- Aufgaben
1 > Nennen Sie alle Ursachen von Zwischenfällen und Leid, die die Glosse über die Harry-Potter-Studie in dem Absatz aufzählt, der mit „Etliche Zwischenfälle“ beginnt.
2 > Führen Sie die Glosse über die medizinische Auswertung des Harry-Potter-Universums im gleichen Ton weiter.

- Textauszug
══════════════════════════════

Eine Glosse von Werner Bartens

Es ist ein Plädoyer für die sprechende Medizin, im guten wie im schlechten. Wie sonst wären die Ergebnisse zu verstehen, die Vincent Gärtner vom Haunerschen Kinderspital in München mit Kollegen im Medical Journal of Australia veröffentlicht hat? Die Forscher haben 1541 Erkrankungen, Verletzungen und Todesfälle ausgewertet, zu denen es im Harry-Potter-Universum gekommen ist. Zwar wurde die multiple Sterblichkeit Lord Voldemorts herausgerechnet, trotzdem waren Morbidität und Mortalität in und um das Zauberinternat Hogwarts erstaunlich hoch.

Etliche Zwischenfälle gingen auf Duelle, Stürze vom Besen oder Vergiftungen zurück, Verwünschungen und Zaubersprüche verursachten Leid. Letzteres ist ein weiterer Beleg dafür, was medizinische Magier im weißen Kittel in der Muggel-Welt anrichten können, wenn sie unbedacht plappernd Menschen verunsichern. Zum prallgesunden Lebemann zu sagen: "Sie sind ein Risikopatient!"; oder zur Schwangeren: "Oh, der Kopf ist ein bisschen groß!" - weil der Ultraschallkopf schief aufliegt. Das wären solche Sätze.

Blockbuster wie der "Aufpäppel-Trank" sollten weiter erforscht werden

Gleichzeitig zeigt die retrospektive Studie, wie wichtig Vertrauen in den eigenen Körper und in den behandelnden Magier für die Genesung sind. Meist kam es bei Zauberschülern, Hexen und Elfen zur Spontanheilung. Krankenhausaufenthalte dauerten in 99 Prozent der Fälle kürzer als eine Woche, was unterstreicht, wie sinnvoll die Stärkung des ambulanten Sektors ist.

══════════════════════════════

Gespeicherte Dateneinträge:
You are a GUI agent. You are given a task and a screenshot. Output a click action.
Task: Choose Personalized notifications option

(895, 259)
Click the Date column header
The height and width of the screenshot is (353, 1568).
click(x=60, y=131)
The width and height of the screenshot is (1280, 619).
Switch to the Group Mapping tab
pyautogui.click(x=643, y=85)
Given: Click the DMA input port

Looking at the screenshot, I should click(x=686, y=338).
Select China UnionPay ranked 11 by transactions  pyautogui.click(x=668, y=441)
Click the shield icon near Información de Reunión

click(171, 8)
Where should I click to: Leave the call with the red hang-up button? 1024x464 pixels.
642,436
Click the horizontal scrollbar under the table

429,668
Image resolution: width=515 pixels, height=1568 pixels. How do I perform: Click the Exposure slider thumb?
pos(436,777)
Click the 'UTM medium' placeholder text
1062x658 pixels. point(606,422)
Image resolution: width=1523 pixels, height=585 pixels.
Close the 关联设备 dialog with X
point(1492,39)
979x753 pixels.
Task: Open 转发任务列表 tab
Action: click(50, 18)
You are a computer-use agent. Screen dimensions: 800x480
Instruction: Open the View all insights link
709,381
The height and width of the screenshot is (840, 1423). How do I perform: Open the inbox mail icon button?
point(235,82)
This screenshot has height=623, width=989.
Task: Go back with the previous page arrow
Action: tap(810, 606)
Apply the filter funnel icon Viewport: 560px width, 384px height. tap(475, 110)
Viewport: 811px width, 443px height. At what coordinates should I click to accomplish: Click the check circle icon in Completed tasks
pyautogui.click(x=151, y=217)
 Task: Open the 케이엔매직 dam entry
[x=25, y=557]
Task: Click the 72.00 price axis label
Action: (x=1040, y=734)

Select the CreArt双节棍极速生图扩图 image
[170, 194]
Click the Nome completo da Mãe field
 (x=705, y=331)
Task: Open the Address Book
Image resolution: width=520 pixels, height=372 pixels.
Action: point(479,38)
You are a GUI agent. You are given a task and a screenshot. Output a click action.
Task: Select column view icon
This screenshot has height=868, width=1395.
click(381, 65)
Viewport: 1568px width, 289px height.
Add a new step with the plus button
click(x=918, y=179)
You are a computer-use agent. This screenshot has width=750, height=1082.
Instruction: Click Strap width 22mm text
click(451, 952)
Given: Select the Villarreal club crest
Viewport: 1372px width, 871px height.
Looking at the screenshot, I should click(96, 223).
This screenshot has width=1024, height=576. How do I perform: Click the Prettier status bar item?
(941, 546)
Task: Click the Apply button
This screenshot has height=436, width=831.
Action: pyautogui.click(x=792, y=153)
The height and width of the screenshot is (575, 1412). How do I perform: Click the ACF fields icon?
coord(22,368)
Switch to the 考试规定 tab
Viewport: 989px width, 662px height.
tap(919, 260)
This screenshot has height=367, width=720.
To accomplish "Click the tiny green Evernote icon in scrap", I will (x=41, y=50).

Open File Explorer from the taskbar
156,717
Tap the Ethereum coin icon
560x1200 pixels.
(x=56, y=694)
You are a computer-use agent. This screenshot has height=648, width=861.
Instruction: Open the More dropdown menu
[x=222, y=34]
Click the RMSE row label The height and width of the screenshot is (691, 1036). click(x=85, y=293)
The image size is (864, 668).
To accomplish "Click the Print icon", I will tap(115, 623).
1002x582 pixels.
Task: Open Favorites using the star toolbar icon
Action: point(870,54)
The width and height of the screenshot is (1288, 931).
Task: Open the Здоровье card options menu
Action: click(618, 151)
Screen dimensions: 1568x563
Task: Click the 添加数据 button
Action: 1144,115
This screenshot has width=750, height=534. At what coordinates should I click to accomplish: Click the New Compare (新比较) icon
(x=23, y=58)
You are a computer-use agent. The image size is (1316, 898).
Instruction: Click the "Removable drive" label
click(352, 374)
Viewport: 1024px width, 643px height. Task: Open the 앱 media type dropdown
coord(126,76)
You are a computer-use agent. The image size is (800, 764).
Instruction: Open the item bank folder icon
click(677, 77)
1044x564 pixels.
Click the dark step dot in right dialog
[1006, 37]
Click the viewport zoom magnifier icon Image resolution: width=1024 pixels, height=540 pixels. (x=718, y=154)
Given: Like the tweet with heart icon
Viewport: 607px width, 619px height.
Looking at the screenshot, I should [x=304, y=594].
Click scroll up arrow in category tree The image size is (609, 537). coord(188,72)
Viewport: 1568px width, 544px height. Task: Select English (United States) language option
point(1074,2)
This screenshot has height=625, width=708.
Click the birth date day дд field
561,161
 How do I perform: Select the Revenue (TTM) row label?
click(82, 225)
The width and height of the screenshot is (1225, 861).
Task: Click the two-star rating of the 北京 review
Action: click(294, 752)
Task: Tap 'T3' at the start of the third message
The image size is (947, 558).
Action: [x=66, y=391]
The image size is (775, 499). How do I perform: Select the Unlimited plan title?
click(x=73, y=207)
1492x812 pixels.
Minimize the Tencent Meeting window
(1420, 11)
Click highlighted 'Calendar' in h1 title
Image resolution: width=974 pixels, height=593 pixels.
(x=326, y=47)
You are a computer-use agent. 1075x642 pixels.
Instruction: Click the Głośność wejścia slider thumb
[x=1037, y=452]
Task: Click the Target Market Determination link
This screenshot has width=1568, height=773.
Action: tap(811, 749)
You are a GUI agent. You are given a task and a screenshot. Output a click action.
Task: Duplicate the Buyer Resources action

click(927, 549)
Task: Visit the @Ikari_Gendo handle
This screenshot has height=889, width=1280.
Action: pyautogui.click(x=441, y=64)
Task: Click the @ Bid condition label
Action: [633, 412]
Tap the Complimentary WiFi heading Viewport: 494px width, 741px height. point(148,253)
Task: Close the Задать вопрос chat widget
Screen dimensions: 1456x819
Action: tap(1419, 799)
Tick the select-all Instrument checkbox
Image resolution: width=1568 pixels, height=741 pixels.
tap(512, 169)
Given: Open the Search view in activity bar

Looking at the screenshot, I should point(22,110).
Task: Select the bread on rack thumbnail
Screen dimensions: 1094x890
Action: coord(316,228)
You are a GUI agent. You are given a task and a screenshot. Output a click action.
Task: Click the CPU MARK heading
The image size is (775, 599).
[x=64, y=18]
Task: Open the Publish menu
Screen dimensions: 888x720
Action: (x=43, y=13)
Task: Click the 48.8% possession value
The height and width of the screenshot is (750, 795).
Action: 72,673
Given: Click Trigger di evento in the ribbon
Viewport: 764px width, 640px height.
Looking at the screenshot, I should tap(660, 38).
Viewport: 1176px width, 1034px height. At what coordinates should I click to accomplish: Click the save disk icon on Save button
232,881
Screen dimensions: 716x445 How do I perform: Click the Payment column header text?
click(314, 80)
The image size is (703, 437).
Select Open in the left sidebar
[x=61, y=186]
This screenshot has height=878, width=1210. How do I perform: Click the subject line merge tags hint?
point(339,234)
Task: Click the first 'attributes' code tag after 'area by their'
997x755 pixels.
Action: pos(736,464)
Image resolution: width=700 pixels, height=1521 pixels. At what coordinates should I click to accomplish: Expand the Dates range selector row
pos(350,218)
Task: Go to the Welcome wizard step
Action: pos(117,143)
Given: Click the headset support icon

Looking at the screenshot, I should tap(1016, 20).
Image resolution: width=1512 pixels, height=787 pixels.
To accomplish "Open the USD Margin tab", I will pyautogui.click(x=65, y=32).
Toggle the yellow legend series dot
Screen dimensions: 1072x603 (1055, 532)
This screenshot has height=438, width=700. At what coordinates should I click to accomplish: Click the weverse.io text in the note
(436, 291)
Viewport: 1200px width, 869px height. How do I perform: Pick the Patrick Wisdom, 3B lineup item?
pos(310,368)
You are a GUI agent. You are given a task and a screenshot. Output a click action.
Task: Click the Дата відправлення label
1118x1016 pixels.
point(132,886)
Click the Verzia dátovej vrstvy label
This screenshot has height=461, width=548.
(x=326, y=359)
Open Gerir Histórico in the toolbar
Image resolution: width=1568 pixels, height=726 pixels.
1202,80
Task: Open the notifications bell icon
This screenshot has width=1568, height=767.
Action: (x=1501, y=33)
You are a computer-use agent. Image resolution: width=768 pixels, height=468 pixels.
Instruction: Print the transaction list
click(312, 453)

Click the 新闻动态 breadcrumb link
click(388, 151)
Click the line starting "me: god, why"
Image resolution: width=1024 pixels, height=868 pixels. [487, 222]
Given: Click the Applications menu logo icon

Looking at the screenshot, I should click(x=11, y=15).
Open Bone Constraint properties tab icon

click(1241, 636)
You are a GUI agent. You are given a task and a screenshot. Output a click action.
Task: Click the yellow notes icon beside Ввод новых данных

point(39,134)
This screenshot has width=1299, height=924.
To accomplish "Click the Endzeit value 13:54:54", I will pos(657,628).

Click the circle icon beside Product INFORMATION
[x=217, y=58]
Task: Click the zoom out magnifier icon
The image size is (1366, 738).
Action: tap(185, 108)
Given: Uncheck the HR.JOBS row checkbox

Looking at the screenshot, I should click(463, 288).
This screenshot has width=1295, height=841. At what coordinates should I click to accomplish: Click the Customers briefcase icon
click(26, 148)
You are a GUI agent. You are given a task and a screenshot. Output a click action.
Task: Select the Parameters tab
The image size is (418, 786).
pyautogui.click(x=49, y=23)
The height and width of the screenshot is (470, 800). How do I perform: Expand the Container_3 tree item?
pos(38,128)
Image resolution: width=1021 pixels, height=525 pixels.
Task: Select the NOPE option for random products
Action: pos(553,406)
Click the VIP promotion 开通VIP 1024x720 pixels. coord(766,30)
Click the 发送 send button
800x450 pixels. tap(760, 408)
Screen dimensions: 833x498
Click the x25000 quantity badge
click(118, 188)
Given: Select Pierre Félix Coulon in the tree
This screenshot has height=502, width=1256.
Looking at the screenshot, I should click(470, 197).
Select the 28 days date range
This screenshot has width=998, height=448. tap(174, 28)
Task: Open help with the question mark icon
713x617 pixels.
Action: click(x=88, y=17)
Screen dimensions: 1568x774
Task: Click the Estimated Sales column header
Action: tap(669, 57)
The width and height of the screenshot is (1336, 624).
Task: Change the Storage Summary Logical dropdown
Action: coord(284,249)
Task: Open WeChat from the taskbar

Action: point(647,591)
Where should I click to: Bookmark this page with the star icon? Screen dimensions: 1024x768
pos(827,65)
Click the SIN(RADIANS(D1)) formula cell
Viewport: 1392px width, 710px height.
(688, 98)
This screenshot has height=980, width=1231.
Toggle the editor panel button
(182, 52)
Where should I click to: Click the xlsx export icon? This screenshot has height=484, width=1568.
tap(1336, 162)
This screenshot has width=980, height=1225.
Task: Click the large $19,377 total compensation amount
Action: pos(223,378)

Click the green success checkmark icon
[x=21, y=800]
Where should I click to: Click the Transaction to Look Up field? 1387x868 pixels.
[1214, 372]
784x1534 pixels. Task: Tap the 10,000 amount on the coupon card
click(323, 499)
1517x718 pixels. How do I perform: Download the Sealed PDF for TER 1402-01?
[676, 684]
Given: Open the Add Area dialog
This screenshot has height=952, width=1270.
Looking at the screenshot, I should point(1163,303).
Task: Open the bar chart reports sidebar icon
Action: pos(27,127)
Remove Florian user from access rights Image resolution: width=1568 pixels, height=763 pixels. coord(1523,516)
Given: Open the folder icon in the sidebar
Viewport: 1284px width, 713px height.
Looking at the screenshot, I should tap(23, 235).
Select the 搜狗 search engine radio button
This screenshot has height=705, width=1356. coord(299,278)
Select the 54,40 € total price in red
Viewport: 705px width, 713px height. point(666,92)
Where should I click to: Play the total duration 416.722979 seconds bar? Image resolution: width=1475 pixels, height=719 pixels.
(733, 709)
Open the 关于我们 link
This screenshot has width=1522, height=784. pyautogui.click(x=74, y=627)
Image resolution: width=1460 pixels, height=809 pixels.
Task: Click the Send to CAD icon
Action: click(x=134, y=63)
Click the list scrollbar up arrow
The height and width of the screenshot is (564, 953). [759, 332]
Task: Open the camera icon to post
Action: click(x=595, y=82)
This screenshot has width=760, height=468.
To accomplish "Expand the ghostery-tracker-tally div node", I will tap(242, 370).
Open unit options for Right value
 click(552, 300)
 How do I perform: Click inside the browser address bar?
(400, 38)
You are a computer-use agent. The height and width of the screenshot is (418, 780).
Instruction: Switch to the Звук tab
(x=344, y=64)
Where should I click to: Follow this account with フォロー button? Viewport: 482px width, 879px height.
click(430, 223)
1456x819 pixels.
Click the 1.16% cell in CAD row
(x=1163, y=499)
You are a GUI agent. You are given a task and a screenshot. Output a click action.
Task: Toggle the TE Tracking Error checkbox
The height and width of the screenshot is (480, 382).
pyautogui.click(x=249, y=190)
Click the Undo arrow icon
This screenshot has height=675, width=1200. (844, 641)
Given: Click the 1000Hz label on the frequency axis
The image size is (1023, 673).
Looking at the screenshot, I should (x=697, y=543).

══════════════════════════════

- Lösungen
1 > Duelle, Stürze vom Besen, Vergiftungen, Verwünschungen, Zaubersprüche

2 >
Falls sich die Beschwerden nicht von allein wieder gaben, halfen magische Rituale und Beschwörungsformeln; ein klarer Hinweis auf die Heilwirkung sprechender Medizin. Ärzte sind zudem zu ermuntern, der Kraft einer gelungenen Inszenierung zu vertrauen und ihre Künste - "Drama, Baby" - effektvoller zu zelebrieren. Auch bei limitierten verbalen Fähigkeiten sollten sie auf die Arzt-Patienten-Kommunikation setzen, statt in der Sprechstunde auf den Bildschirm zu starren.

Original-Rezepte sind kaum überliefert, doch die Harry-Potter-Welt hält sogar Lehren für die Pharmaindustrie bereit. Statt sich zu verzetteln, sollten Blockbuster wie der "Aufpäppel-Trank" ("Pepper-Up Potion") weiter erforscht und als günstige Generika angeboten werden. Etliche andere Medikamente sind hingegen überflüssig. Die Muggel-Medizin kann sich viel von der magischen Welt abschauen - etwa endlich zu lernen, Wichtiges von Unwichtigem zu unterscheiden.